Исходные данные →
• • • •
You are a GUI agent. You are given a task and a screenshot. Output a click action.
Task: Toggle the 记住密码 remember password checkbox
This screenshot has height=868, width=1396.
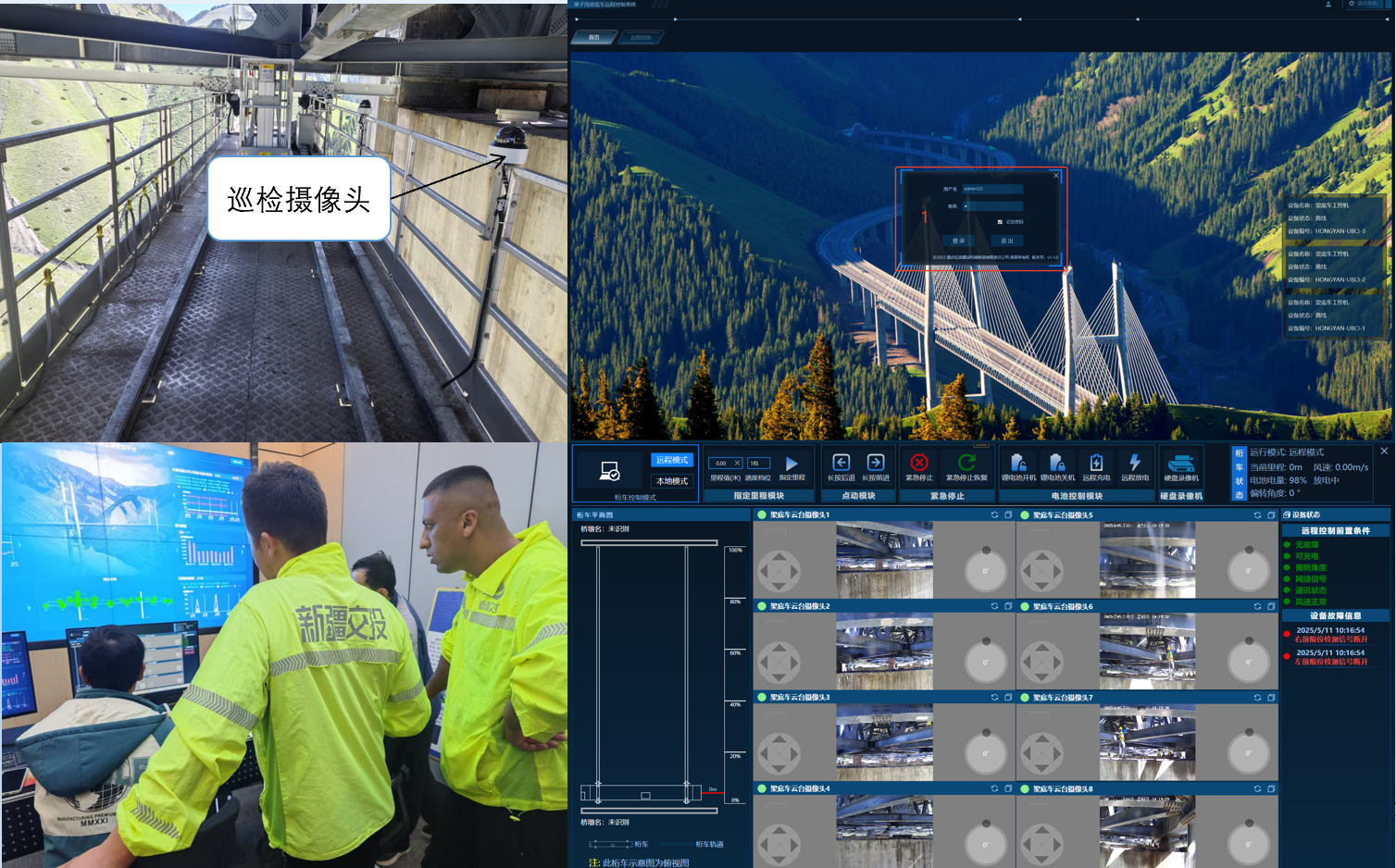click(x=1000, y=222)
• • • •
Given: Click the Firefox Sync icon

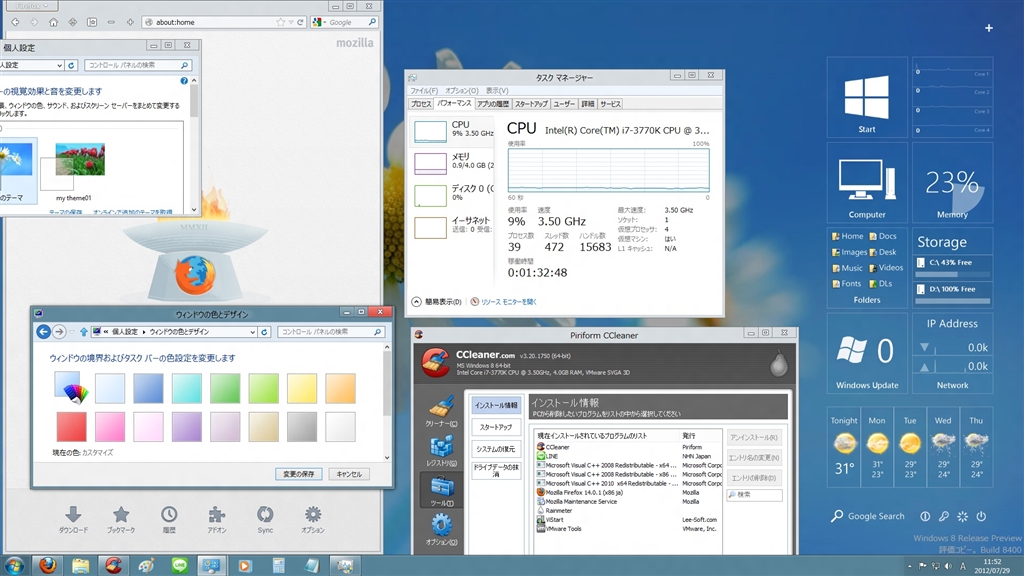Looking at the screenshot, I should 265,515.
• • • •
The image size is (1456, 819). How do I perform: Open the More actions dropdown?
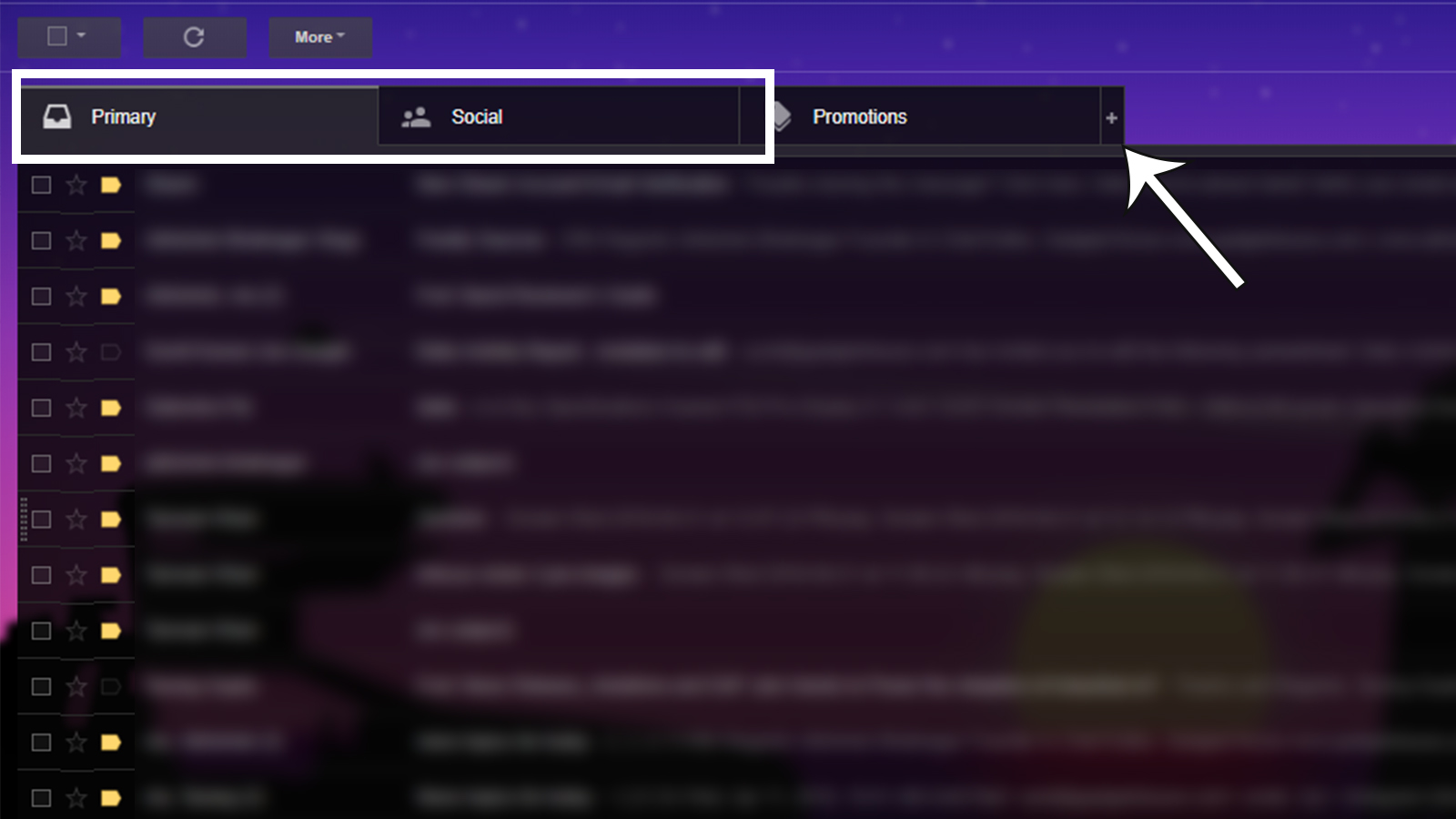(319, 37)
• • • •
Задание →
Замените «checkbox» на «switch» в строках между той, что содержит «You are a GUI», и той, что содержит «click(x=1000, y=222)», включительно. Выведите только эти строки без прочих изменений и без изображений.

Ответ на задание →
You are a GUI agent. You are given a task and a screenshot. Output a click action.
Task: Toggle the 记住密码 remember password switch
This screenshot has height=868, width=1396.
click(x=1000, y=222)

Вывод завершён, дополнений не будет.